◆ **YOUR TASK**: Return exactly the lines below, starting with the one that has "Conditions of Use (94, 1963)" and going on through the one that has "CTS Dust Collector".

(Stored data entries)

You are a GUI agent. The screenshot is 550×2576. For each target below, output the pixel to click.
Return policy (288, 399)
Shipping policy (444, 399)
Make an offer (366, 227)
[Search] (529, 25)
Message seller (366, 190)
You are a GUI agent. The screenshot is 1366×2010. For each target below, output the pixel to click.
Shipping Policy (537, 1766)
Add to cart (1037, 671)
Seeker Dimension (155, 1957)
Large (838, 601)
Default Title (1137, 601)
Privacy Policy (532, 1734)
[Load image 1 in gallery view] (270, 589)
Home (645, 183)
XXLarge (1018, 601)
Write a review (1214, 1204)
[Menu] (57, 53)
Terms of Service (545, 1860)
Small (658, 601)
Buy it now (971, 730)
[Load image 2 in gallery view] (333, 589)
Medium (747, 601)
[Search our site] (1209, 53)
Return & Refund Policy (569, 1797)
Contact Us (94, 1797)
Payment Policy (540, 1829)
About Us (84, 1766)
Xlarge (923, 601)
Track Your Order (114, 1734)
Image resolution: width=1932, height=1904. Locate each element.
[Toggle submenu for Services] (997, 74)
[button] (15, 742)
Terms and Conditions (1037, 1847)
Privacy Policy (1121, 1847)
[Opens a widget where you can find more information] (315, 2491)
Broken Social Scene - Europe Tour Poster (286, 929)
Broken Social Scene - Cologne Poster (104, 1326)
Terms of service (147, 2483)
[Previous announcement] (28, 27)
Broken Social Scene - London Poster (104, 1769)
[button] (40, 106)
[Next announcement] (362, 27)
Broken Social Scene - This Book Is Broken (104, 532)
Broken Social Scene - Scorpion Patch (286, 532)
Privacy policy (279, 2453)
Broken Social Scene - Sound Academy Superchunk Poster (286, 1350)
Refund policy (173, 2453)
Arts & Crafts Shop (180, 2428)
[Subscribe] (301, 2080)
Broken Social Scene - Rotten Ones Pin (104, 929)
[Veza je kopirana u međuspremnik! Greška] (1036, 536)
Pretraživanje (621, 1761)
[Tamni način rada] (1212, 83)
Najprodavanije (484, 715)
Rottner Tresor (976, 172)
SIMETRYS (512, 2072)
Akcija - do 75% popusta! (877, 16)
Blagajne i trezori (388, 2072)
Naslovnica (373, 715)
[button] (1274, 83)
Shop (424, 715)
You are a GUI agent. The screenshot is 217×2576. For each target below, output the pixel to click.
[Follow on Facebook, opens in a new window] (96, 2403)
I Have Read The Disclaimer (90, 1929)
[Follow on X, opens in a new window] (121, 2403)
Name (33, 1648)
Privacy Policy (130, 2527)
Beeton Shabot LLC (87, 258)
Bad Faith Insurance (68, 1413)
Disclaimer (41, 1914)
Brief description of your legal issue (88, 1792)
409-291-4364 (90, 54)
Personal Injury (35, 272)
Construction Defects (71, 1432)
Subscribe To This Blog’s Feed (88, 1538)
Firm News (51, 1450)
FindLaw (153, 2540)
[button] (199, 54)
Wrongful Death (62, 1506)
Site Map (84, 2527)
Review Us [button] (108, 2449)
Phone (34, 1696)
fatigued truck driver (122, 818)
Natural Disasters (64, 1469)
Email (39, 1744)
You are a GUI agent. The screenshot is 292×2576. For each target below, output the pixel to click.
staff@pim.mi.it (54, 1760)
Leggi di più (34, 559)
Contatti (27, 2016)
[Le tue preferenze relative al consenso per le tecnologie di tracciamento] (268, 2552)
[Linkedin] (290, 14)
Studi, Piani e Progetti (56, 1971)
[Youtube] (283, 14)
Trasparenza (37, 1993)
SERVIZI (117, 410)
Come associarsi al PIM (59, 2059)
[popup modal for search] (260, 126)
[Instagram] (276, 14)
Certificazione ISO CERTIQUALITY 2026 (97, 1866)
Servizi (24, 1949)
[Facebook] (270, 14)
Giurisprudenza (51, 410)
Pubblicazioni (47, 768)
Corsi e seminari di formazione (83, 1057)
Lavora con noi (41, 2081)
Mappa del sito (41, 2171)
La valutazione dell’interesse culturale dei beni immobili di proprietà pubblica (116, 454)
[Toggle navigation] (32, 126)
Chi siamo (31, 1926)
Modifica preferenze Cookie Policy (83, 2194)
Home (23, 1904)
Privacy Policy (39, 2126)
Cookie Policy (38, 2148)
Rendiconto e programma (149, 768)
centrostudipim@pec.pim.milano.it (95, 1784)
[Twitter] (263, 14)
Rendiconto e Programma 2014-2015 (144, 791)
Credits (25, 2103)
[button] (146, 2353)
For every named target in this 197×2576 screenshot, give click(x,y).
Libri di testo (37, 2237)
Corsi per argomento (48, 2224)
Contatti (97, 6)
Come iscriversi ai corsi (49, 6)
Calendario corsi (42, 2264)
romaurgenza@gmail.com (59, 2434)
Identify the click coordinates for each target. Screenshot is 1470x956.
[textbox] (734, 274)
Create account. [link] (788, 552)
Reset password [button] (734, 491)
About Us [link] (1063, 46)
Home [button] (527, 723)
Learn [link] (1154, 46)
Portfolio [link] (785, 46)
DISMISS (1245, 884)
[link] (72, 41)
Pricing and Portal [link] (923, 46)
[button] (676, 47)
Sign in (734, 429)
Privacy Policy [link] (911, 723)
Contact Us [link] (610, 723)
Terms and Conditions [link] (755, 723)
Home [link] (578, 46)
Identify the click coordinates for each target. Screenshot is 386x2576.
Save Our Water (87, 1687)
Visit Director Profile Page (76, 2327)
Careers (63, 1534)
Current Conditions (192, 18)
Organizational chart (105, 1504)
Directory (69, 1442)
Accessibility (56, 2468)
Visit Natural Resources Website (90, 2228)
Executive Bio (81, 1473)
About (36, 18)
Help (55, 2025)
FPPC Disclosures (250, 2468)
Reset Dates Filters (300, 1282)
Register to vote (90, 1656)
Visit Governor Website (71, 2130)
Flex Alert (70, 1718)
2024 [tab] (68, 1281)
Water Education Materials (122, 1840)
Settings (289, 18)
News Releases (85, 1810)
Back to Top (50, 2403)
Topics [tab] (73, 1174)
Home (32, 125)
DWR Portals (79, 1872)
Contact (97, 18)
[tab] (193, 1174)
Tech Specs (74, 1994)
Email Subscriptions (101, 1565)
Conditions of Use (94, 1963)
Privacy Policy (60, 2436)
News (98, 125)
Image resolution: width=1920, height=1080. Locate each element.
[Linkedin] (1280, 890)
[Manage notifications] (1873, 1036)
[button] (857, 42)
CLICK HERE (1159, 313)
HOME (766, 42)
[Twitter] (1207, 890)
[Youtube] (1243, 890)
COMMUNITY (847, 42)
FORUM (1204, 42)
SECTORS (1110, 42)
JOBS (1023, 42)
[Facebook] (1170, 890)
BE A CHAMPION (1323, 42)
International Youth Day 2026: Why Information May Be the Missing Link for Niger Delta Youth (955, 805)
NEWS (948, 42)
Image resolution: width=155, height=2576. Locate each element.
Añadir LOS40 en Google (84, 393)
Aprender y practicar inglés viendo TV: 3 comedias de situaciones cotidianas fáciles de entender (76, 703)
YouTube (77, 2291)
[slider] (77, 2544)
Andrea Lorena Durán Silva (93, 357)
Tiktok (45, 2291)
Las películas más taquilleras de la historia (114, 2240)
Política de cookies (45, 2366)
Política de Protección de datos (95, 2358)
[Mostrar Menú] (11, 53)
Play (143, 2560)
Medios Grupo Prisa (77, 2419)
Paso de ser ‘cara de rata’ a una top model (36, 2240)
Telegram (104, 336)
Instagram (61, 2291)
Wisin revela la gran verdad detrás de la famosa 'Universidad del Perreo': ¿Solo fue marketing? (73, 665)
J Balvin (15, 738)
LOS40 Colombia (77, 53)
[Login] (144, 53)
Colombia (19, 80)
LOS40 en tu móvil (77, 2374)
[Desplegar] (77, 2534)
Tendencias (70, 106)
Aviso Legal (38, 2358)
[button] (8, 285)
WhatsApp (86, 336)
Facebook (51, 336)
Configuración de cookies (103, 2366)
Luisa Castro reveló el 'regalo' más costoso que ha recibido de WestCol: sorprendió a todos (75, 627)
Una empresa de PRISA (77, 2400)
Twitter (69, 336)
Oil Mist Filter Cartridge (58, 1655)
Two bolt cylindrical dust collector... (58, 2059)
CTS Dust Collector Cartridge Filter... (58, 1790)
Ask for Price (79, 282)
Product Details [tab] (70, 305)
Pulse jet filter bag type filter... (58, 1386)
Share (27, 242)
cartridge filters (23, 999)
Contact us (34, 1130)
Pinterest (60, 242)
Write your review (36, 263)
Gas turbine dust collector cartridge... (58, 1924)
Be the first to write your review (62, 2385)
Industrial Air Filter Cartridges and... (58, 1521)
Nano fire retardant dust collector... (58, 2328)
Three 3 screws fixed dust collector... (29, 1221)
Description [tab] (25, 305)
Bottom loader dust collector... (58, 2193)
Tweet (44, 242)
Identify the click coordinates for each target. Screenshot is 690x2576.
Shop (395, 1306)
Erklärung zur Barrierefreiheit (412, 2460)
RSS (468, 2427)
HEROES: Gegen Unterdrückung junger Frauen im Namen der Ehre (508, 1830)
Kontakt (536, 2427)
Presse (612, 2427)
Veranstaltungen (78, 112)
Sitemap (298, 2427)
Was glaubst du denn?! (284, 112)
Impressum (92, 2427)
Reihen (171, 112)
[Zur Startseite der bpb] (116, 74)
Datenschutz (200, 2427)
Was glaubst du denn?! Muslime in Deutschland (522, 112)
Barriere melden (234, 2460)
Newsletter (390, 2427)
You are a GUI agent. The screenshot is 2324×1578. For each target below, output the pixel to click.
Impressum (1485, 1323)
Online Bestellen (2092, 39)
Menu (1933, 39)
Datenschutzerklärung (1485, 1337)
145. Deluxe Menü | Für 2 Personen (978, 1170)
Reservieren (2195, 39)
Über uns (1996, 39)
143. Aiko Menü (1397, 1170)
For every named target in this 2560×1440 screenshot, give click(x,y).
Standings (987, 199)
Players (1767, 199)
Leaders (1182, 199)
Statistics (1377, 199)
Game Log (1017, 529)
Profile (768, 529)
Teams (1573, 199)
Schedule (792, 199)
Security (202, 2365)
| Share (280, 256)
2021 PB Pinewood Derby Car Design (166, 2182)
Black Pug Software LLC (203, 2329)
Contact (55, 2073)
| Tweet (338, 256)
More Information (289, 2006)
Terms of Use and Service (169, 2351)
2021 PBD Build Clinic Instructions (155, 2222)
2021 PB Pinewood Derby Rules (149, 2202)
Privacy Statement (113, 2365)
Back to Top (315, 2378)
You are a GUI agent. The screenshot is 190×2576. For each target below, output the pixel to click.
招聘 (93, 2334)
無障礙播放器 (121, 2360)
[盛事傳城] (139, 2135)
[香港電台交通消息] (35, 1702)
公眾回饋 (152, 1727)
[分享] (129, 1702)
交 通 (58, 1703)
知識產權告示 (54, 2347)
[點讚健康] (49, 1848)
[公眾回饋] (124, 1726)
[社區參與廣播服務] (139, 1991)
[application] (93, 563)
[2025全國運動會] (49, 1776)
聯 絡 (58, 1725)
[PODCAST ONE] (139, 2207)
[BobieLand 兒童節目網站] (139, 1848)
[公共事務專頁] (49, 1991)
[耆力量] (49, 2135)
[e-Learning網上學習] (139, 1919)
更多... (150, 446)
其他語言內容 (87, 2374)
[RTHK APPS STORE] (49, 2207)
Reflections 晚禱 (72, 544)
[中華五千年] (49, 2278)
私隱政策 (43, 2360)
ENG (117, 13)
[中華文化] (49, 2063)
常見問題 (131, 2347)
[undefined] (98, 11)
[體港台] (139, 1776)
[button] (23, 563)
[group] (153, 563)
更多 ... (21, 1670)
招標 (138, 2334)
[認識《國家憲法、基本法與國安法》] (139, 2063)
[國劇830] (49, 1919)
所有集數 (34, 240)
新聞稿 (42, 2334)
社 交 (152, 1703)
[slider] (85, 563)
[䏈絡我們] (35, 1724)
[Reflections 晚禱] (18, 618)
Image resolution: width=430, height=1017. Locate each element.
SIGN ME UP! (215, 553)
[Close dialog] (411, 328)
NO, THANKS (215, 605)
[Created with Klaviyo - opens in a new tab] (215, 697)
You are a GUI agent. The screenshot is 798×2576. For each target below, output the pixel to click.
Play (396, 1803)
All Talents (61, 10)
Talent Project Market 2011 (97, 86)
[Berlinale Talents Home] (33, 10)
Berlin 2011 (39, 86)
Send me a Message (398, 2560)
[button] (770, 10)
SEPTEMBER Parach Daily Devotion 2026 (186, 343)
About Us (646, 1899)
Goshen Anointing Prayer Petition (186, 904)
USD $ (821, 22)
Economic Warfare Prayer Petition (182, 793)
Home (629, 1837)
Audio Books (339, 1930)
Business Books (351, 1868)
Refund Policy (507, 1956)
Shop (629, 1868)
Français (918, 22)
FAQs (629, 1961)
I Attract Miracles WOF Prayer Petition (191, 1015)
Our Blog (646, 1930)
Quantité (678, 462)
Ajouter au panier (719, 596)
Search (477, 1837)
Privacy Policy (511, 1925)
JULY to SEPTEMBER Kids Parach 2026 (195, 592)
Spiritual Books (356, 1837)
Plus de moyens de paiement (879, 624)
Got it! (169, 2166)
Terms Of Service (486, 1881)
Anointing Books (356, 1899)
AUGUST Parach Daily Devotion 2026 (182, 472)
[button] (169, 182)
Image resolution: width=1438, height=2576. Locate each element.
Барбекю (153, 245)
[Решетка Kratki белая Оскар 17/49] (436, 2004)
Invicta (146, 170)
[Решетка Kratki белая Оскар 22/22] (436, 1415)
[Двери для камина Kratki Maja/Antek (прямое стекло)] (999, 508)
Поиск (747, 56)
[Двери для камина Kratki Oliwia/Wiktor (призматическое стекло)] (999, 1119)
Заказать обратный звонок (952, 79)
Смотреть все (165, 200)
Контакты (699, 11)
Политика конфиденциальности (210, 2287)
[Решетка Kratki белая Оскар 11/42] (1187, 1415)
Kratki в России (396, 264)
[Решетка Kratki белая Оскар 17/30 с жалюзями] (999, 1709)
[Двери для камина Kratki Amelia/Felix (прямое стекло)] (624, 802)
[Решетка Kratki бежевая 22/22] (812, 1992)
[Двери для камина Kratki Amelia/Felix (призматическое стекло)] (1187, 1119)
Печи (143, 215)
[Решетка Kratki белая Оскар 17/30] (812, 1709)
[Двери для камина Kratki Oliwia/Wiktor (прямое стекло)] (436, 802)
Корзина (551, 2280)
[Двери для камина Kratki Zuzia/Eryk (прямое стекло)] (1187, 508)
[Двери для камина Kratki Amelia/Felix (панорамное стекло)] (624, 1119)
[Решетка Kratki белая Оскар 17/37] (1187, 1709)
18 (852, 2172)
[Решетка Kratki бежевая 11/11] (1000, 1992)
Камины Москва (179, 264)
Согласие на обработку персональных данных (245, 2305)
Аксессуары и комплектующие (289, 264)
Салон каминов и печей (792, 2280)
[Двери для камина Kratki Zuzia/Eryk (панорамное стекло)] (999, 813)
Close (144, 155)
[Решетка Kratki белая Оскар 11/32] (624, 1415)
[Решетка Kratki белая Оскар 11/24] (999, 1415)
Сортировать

◆ **RESPONSE FOR THIS EXERCISE**:
Conditions of Use (94, 1963)
Privacy Policy (60, 2436)
News (98, 125)
Image resolution: width=1920, height=1080. Locate each element.
[Linkedin] (1280, 890)
[Manage notifications] (1873, 1036)
[button] (857, 42)
CLICK HERE (1159, 313)
HOME (766, 42)
[Twitter] (1207, 890)
[Youtube] (1243, 890)
COMMUNITY (847, 42)
FORUM (1204, 42)
SECTORS (1110, 42)
JOBS (1023, 42)
[Facebook] (1170, 890)
BE A CHAMPION (1323, 42)
International Youth Day 2026: Why Information May Be the Missing Link for Niger Delta Youth (955, 805)
NEWS (948, 42)
Image resolution: width=155, height=2576. Locate each element.
Añadir LOS40 en Google (84, 393)
Aprender y practicar inglés viendo TV: 3 comedias de situaciones cotidianas fáciles de entender (76, 703)
YouTube (77, 2291)
[slider] (77, 2544)
Andrea Lorena Durán Silva (93, 357)
Tiktok (45, 2291)
Las películas más taquilleras de la historia (114, 2240)
Política de cookies (45, 2366)
Política de Protección de datos (95, 2358)
[Mostrar Menú] (11, 53)
Play (143, 2560)
Medios Grupo Prisa (77, 2419)
Paso de ser ‘cara de rata’ a una top model (36, 2240)
Telegram (104, 336)
Instagram (61, 2291)
Wisin revela la gran verdad detrás de la famosa 'Universidad del Perreo': ¿Solo fue marketing? (73, 665)
J Balvin (15, 738)
LOS40 Colombia (77, 53)
[Login] (144, 53)
Colombia (19, 80)
LOS40 en tu móvil (77, 2374)
[Desplegar] (77, 2534)
Tendencias (70, 106)
Aviso Legal (38, 2358)
[button] (8, 285)
WhatsApp (86, 336)
Facebook (51, 336)
Configuración de cookies (103, 2366)
Luisa Castro reveló el 'regalo' más costoso que ha recibido de WestCol: sorprendió a todos (75, 627)
Una empresa de PRISA (77, 2400)
Twitter (69, 336)
Oil Mist Filter Cartridge (58, 1655)
Two bolt cylindrical dust collector... (58, 2059)
CTS Dust Collector Cartridge Filter... (58, 1790)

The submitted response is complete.